Heather Rose: Rose Scott Women Writers Festival
Heather Rose’s latest work of fiction is A Great Act of Love (Allen & Unwin). She’s written nine novels (including Bruny and The Museum of Modern Love).
It’s historical fiction at its best. We are with Caroline all the way through this story and over many decades in her life and adventures. After Caroline’s father commits a terrible crime in London where the family live, she disguises herself as a widow and at 23 leaves for Van Dieman’s land. This is an expansive, moving and powerful book about love, families, secrets, power and inequality, about how political ideas and systems shaped and crushed people the world over. We get a very direct look into the ideological ideas and beliefs of characters alive at this time, and how those ideas shape their behaviour.
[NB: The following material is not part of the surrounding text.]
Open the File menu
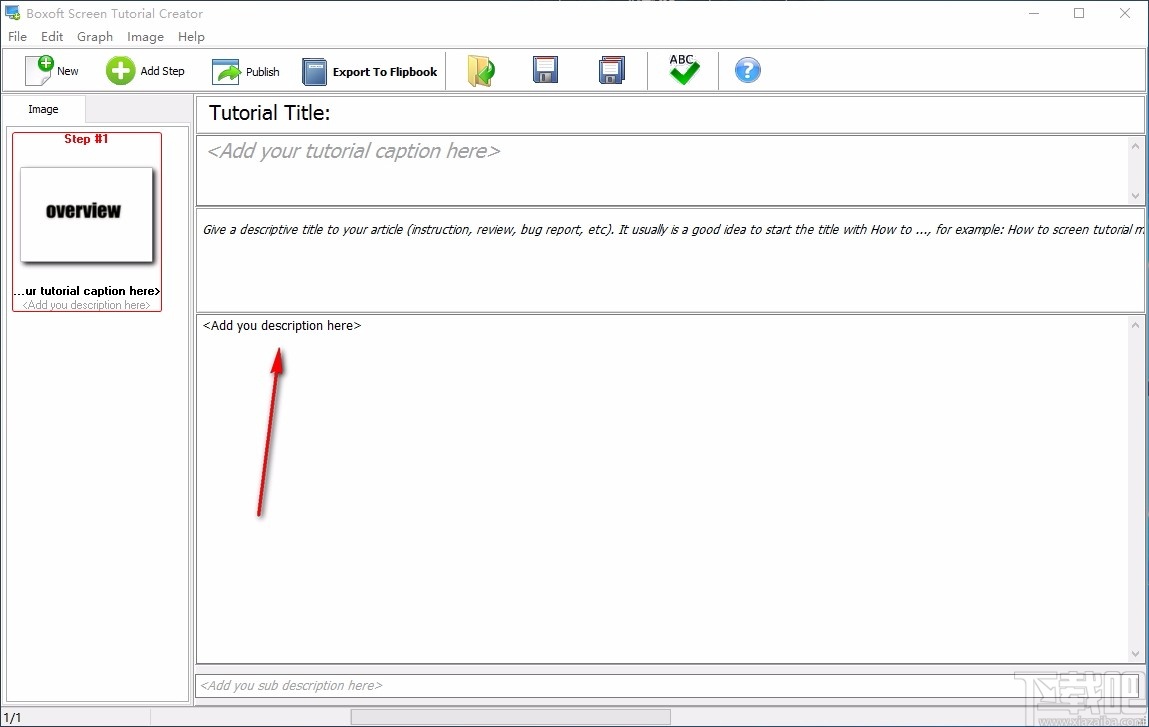Viewport: 1149px width, 727px height. pyautogui.click(x=17, y=36)
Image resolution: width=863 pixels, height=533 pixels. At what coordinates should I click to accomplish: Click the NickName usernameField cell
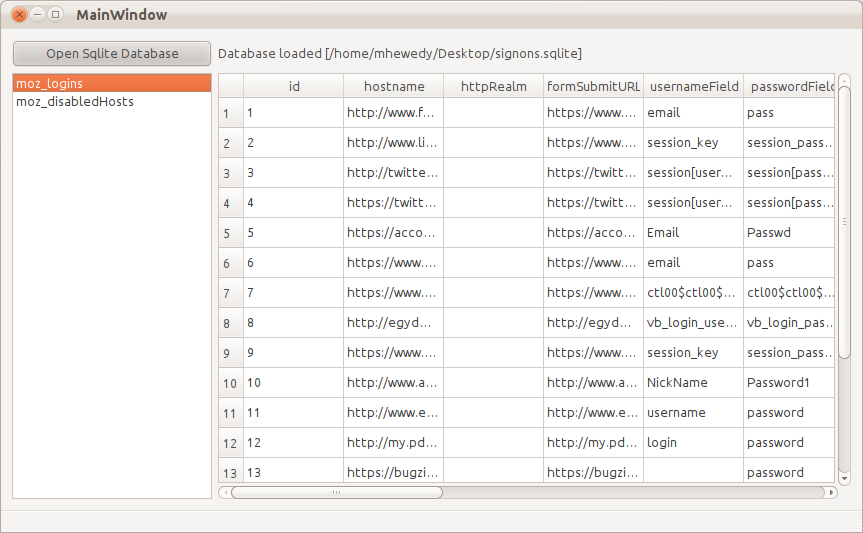[x=693, y=383]
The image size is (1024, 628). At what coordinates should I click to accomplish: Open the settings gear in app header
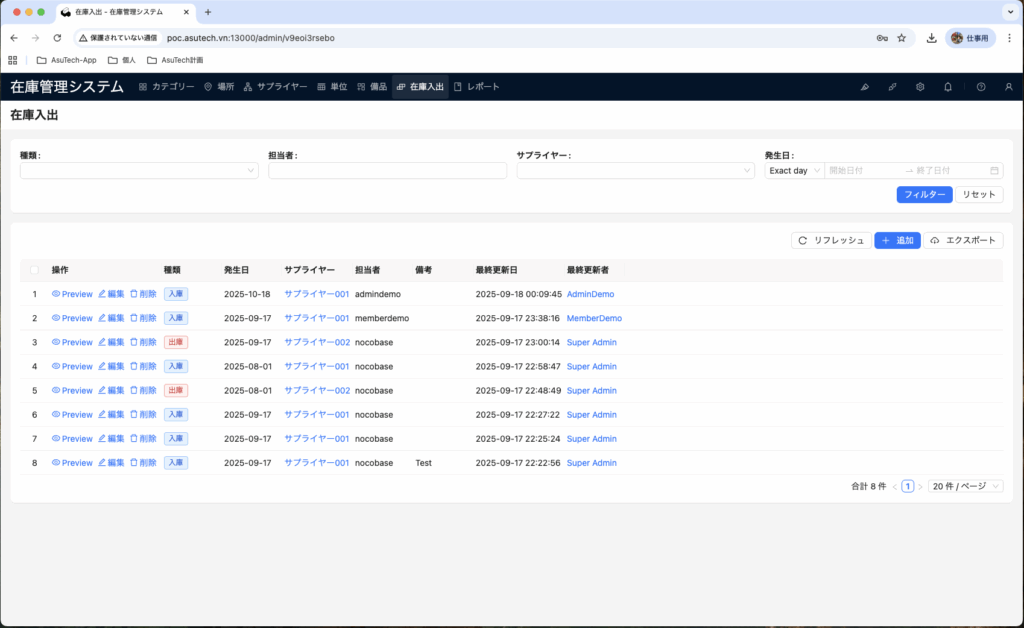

Including how people view different cultures and races, how capitalism shapes worldview and also how women are viewed and treated. It’s also about how parts of Australia were formed and a fascinating look at the forces that formed the Australian psyche.
Heather and I spoke, as part of Rose Scott Women Writers Festival in Sydney, about how class operated in Australia in those early years of the country, about how she approaches research for a work like this, about the family stories she wove into this fiction and how she transformed them. Heather also spoke about the ways the book speaks to what people must do to survive. And what they will do when moved by love.